▶ _DOCUMENT PASSAGE_:

--------------------------------

Adam Bertocci has written -- on a lark, in order to get some attention for his more serious projects -- a script for The Big Lebowski as Shake­speare might have written it. And what a job he has done! The Knave abideth. Two Gentle­men of Lebow­ski.

Update: As of January 9th (quick work!), Michele Schlossberg and Frank Cwiklik have announced that they will be producing Two Gentlemen of Lebowski at the East Village's Kraine Theater (upstairs from KGB Bar) in March, with Mr. Cwiklik directing.

posted evening of January 7th, 2010: Respond

Sunday, January third, 2010

🦋 Nativity

I'm impressed again by Saramago's eye for the details of the story as he looks at Joseph and Mary's predicament -- they are in Bethlehem, 100 km from Joseph's shop and source of livelihood, they need to find a way to feed themselves for the 33 days Mary must remain in confinement following the circumcision of her son. My unresearched understanding of the Nativity sort of has the Magi showing up with their gifts immediately the night Jesus is born (and I am wondering whether the visit of the Magi will figure in Saramago's retelling*) -- I should go look at some source material and see how close this is to the accepted story. Joseph's taking work building the Temple has me thinking of Balthazar working on the Convent.

--------------------------------

▶ _DATASET RECORDS_:
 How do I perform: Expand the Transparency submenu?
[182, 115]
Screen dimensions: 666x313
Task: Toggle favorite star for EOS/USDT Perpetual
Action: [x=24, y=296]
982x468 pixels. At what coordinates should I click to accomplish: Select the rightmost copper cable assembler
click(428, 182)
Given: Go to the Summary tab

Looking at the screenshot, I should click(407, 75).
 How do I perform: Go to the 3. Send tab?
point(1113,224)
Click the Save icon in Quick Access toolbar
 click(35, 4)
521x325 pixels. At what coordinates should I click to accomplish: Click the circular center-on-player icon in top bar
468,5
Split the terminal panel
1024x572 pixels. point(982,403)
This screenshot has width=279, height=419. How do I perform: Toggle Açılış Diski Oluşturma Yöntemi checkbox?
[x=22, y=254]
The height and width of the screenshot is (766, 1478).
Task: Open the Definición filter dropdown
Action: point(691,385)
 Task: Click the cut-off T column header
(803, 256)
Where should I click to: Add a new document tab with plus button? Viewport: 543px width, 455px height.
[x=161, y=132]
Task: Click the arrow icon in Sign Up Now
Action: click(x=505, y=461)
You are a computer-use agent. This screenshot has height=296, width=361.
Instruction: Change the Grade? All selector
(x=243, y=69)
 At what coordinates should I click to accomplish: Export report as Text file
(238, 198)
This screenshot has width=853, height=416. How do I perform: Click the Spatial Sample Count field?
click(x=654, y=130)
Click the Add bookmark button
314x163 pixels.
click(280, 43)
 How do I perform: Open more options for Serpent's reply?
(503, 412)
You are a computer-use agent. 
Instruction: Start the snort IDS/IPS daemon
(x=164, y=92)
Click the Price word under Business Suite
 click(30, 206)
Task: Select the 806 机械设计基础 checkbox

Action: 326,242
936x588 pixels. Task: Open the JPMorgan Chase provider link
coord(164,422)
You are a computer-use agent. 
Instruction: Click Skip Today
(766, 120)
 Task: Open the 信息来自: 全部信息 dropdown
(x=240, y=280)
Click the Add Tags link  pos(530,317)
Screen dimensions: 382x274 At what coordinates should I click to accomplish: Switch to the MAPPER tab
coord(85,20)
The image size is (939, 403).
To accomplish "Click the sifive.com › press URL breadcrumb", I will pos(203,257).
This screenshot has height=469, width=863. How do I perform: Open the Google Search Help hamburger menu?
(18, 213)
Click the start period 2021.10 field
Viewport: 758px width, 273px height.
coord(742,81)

--------------------------------

▶ _TASKS FOR THIS EXERCISE_:
1 - Answer these questions about the blog excerpt:
(a) At which theater will Two Gentlemen of Lebowski be produced?
(b) How far is Bethlehem from Joseph's shop?
(c) For how many days must Mary remain in confinement?
2 - Update the blog excerpt from "posted evening of" to "on the Convent.", replacing "Temple" with "Palace".
3 - List every date in the blog excerpt that includes a day of the month.
Answer from the blog excerpt alone, without using the listing.

▶ _SOLUTIONS BY TASK_:
1 -
(a) The Kraine Theater in the East Village, upstairs from KGB Bar.
(b) 100 km.
(c) 33 days.

2 -
posted evening of January 7th, 2010: Respond

Sunday, January third, 2010

🦋 Nativity

I'm impressed again by Saramago's eye for the details of the story as he looks at Joseph and Mary's predicament -- they are in Bethlehem, 100 km from Joseph's shop and source of livelihood, they need to find a way to feed themselves for the 33 days Mary must remain in confinement following the circumcision of her son. My unresearched understanding of the Nativity sort of has the Magi showing up with their gifts immediately the night Jesus is born (and I am wondering whether the visit of the Magi will figure in Saramago's retelling*) -- I should go look at some source material and see how close this is to the accepted story. Joseph's taking work building the Palace has me thinking of Balthazar working on the Convent.

3 -
January 9th
January 7th, 2010
Sunday, January third, 2010